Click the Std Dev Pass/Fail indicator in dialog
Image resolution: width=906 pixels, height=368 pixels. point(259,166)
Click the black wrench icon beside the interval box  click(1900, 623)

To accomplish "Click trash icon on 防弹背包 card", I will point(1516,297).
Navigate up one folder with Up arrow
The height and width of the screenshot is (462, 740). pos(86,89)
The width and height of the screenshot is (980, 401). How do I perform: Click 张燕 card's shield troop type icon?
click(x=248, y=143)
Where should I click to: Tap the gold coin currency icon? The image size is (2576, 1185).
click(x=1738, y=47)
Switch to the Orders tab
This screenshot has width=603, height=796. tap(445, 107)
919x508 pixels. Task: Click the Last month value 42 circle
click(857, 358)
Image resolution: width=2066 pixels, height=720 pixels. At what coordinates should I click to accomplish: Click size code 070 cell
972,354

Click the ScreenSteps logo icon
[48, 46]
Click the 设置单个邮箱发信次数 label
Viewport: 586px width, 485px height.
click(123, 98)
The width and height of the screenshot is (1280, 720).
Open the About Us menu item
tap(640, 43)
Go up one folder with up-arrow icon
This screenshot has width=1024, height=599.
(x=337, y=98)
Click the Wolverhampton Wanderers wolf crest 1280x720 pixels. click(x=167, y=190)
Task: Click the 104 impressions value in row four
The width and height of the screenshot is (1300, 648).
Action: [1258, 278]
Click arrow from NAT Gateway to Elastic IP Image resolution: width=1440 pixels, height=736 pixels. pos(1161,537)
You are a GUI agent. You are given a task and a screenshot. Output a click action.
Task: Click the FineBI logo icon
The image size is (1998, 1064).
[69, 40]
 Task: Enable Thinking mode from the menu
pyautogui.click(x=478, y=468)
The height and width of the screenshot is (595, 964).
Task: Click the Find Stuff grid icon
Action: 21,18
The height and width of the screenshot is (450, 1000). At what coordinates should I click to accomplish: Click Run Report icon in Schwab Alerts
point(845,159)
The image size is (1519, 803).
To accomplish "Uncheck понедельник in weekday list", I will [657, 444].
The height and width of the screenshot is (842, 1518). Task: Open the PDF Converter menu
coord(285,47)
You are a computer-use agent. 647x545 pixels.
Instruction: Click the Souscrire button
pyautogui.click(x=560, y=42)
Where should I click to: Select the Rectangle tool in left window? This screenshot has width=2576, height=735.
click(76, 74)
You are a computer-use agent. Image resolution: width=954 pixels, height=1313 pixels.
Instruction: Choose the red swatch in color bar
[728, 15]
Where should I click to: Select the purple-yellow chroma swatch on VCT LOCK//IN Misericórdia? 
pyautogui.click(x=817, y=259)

-=-=-

◆ What this task involves
Each line between the start of the listing above and the line containing "Task: Click the 104", with both ends counted, is to be set down unchanged.

◆ Answer to the exercise
Click the Std Dev Pass/Fail indicator in dialog
Image resolution: width=906 pixels, height=368 pixels. point(259,166)
Click the black wrench icon beside the interval box  click(1900, 623)

To accomplish "Click trash icon on 防弹背包 card", I will point(1516,297).
Navigate up one folder with Up arrow
The height and width of the screenshot is (462, 740). pos(86,89)
The width and height of the screenshot is (980, 401). How do I perform: Click 张燕 card's shield troop type icon?
click(x=248, y=143)
Where should I click to: Tap the gold coin currency icon? The image size is (2576, 1185).
click(x=1738, y=47)
Switch to the Orders tab
This screenshot has width=603, height=796. tap(445, 107)
919x508 pixels. Task: Click the Last month value 42 circle
click(857, 358)
Image resolution: width=2066 pixels, height=720 pixels. At what coordinates should I click to accomplish: Click size code 070 cell
972,354

Click the ScreenSteps logo icon
[48, 46]
Click the 设置单个邮箱发信次数 label
Viewport: 586px width, 485px height.
click(123, 98)
The width and height of the screenshot is (1280, 720).
Open the About Us menu item
tap(640, 43)
Go up one folder with up-arrow icon
This screenshot has width=1024, height=599.
(x=337, y=98)
Click the Wolverhampton Wanderers wolf crest 1280x720 pixels. click(x=167, y=190)
Task: Click the 104 impressions value in row four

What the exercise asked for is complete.